**Work to be completed**
Arrange the items from the line containing "The width and height of the screenshot is (1385, 531)." through the line containing "click(115, 103)", inclusive, as a two-column CSV with the headers item_text and answer. Give one row per item, putting each value in a single quoted field and replacing line breaks with spaces.

━━ Dataset excerpts

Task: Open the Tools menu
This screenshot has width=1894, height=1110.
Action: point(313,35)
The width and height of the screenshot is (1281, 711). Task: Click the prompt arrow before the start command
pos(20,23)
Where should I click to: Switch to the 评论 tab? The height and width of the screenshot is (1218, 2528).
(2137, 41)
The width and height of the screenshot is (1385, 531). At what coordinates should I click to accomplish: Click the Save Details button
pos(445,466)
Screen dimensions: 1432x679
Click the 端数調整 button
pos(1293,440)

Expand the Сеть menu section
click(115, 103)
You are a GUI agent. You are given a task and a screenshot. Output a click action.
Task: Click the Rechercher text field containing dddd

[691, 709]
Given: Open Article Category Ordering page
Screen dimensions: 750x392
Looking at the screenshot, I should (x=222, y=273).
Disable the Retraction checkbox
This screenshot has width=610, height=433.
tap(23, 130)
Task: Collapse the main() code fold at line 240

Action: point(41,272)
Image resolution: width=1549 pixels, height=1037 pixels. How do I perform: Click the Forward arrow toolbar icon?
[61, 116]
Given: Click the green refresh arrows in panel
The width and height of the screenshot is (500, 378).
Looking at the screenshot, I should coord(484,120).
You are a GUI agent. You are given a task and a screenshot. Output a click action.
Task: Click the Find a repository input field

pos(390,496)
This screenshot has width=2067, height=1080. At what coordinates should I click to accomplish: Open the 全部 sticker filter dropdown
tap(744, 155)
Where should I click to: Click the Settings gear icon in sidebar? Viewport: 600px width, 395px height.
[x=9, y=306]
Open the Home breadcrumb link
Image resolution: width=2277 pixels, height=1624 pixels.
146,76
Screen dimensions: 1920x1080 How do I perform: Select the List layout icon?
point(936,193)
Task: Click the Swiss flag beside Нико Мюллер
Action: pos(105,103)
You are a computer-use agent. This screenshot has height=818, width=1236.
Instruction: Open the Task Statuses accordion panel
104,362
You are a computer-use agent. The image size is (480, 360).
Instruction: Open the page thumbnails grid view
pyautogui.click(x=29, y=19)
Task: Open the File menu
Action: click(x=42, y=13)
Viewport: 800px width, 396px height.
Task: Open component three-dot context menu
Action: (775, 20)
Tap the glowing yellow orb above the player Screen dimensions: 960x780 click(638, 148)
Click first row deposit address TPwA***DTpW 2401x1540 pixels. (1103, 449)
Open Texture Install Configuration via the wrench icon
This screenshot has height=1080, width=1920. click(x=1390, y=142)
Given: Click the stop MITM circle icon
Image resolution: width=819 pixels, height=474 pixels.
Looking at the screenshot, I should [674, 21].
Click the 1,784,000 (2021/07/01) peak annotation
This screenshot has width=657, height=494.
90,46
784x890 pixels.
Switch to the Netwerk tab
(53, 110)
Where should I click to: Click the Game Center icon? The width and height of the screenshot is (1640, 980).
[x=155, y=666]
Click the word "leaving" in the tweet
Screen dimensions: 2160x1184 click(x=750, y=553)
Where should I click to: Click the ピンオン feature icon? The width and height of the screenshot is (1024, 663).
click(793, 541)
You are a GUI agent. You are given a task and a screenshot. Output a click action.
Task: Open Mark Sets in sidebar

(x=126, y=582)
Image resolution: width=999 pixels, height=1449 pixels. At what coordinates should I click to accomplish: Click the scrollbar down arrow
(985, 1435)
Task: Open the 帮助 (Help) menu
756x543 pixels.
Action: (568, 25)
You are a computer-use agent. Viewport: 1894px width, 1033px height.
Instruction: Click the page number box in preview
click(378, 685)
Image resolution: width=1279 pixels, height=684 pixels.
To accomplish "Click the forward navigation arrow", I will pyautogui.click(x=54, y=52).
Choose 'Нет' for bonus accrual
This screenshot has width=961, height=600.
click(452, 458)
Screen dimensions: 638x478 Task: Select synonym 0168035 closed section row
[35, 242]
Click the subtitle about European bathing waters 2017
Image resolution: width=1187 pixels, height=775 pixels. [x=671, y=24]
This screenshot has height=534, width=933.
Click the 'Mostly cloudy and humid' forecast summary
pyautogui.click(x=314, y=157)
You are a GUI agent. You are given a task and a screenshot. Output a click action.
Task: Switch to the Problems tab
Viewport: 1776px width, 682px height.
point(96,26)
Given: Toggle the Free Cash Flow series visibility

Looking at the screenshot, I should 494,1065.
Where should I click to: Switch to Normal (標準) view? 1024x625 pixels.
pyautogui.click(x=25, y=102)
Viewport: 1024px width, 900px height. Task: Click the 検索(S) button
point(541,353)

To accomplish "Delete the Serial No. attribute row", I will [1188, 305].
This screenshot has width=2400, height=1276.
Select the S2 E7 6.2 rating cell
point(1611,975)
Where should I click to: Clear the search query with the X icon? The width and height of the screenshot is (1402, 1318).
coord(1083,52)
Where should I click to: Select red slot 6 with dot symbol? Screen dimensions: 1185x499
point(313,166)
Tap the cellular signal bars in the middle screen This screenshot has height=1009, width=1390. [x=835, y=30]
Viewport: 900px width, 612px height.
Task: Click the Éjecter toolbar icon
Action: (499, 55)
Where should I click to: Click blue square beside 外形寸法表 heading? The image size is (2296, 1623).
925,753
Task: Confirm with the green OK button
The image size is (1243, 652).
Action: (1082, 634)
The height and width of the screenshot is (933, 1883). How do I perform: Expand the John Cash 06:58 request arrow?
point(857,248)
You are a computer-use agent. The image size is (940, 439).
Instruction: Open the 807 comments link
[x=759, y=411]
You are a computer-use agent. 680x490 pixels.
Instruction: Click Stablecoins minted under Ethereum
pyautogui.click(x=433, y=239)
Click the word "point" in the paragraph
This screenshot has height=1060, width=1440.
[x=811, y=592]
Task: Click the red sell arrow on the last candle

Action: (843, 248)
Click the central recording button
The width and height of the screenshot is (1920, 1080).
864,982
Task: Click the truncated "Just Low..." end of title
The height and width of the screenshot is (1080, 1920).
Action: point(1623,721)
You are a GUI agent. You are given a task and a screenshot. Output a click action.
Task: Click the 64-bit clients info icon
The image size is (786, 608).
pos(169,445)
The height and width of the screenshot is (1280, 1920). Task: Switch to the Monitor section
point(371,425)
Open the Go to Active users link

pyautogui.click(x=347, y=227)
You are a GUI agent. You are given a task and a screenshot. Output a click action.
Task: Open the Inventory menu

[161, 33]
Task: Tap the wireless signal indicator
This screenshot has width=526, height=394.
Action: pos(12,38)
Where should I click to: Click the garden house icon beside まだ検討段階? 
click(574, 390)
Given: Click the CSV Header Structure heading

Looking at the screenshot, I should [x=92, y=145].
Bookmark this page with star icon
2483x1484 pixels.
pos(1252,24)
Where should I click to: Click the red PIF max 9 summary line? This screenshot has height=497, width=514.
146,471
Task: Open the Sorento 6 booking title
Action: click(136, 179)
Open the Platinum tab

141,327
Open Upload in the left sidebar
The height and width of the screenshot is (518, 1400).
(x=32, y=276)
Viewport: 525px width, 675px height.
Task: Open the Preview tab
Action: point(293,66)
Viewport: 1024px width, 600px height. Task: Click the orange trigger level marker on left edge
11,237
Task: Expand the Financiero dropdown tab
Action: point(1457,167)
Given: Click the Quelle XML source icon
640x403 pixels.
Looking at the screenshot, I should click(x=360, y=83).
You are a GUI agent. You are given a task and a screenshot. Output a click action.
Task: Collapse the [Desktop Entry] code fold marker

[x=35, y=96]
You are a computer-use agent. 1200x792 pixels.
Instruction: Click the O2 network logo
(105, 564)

━━━━

**Output for this exercise**
item_text,answer
"The width and height of the screenshot is (1385, 531). At what coordinates should I click to accomplish: Click the Save Details button","pos(445,466)"
"Screen dimensions: 1432x679 Click the 端数調整 button","pos(1293,440)"
"Expand the Сеть menu section","click(115, 103)"